The branched-chain aminotransferase proteins: novel redox chaperones for protein disulfide isomerase--implications in Alzheimer s disease #MMPMID24094038
El Hindy M ; Hezwani M ; Corry D ; Hull J ; El Amraoui F ; Harris M ; Lee C ; Forshaw T ; Wilson A ; Mansbridge A ; Hassler M ; Patel VB ; Kehoe PG ; Love S ; Conway ME
Antioxid Redox Signal 2014[Jun]; 20 (16 ): 2497-513 PMID24094038 show ga
AIMS: The human branched-chain aminotransferase proteins (hBCATm and hBCATc) are regulated through oxidation and S-nitrosation. However, it remains unknown whether they share common redox characteristics to enzymes such as protein disulfide isomerase (PDI) in terms of regulating cellular repair and protein misfolding. RESULTS: Here, similar to PDI, the hBCAT proteins showed dithiol-disulfide isomerase activity that was mediated through an S-glutathionylated mechanism. Site-directed mutagenesis of the active thiols of the CXXC motif demonstrates that they are fundamental to optimal protein folding. Far Western analysis indicated that both hBCAT proteins can associate with PDI. Co-immunoprecipitation studies demonstrated that hBCATm directly binds to PDI in IMR-32 cells and the human brain. Electron and confocal microscopy validated the expression of PDI in mitochondria (using Mia40 as a mitochondrial control), where both PDI and Mia40 were found to be co-localized with hBCATm.
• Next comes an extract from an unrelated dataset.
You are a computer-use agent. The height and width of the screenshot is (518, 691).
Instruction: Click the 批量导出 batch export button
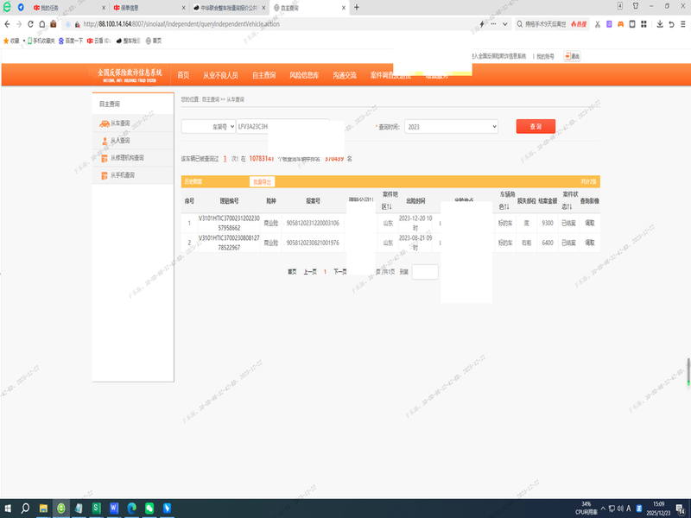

Under conditions of oxidative stress, this interaction is decreased, suggesting that the proposed chaperone role for hBCATm may be perturbed. Moreover, immunohistochemistry studies show that PDI and hBCAT are expressed in the same neuronal and endothelial cells of the vasculature of the human brain, supporting a physiological role for this binding. INNOVATION: This study identifies a novel redox role for hBCAT and confirms that hBCATm differentially binds to PDI under cellular stress. CONCLUSION: These studies indicate that hBCAT may play a role in the stress response of the cell as a novel redox chaperone, which, if compromised, may result in protein misfolding, creating aggregates as a key feature in neurodegenerative conditions such as Alzheimer's disease.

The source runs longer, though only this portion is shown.